--- Data listing ---

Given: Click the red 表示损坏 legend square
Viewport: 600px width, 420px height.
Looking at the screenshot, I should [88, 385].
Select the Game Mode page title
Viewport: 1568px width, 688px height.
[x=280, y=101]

---
--- Data listing ---

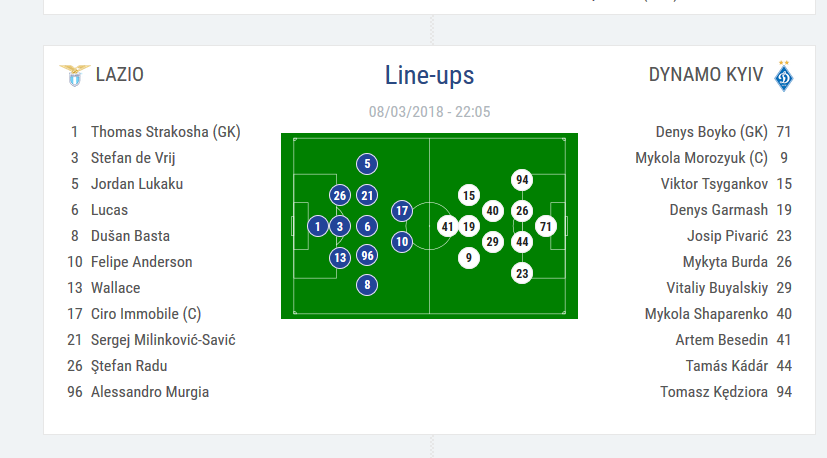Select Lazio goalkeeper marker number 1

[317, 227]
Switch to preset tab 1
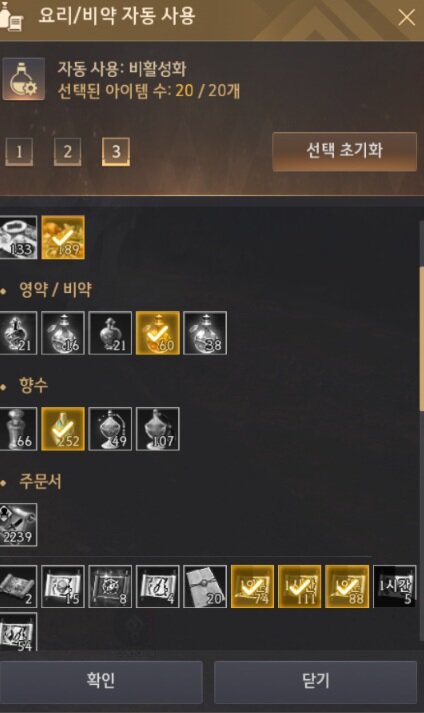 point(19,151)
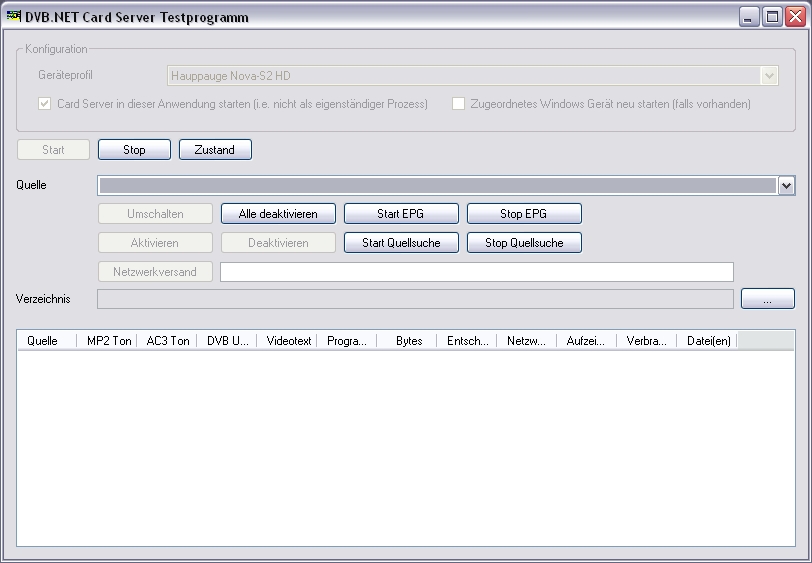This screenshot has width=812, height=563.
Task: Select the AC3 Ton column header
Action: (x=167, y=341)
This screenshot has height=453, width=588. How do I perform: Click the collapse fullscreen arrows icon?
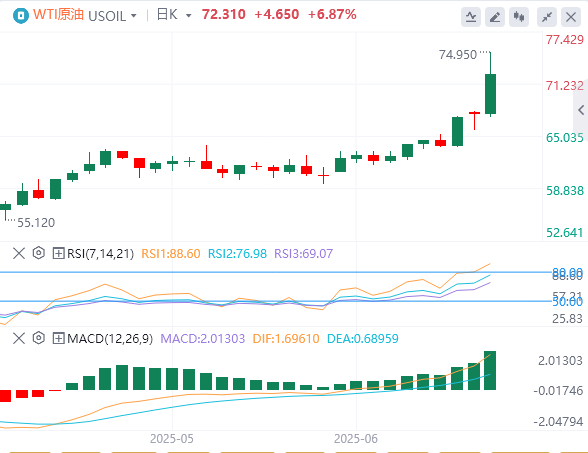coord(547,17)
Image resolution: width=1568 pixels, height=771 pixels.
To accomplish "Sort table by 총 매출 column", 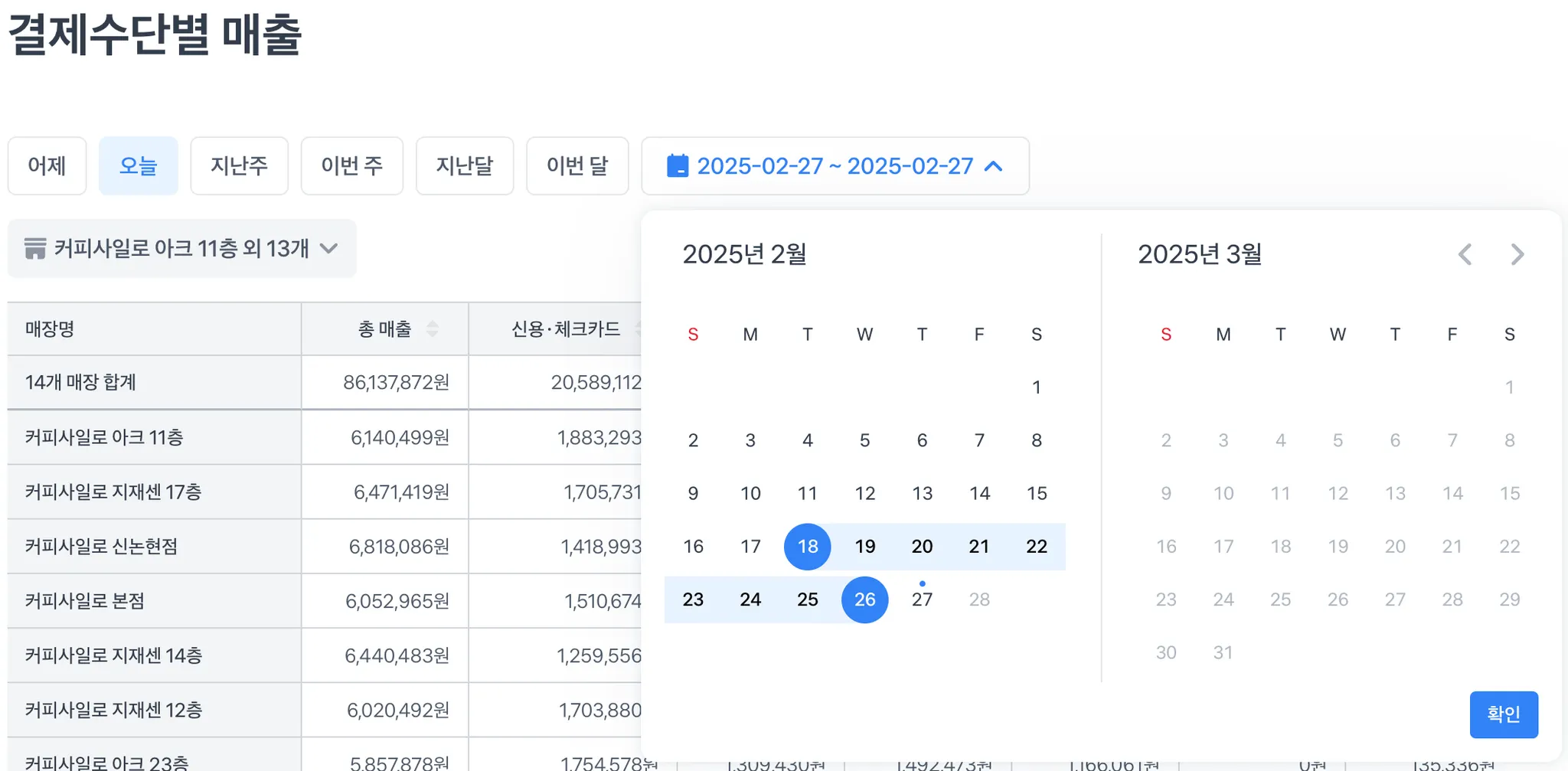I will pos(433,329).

---

Drop the pictures; return the lines above from the line containing "Switch to preset tab 1" to the line containing "Image resolution: width=1568", both included, exactly.

*Result of this exercise*
Switch to preset tab 1
 point(19,151)
This screenshot has width=812, height=563.
Task: Select the AC3 Ton column header
Action: (x=167, y=341)
This screenshot has height=453, width=588. How do I perform: Click the collapse fullscreen arrows icon?
coord(547,17)
Image resolution: width=1568 pixels, height=771 pixels.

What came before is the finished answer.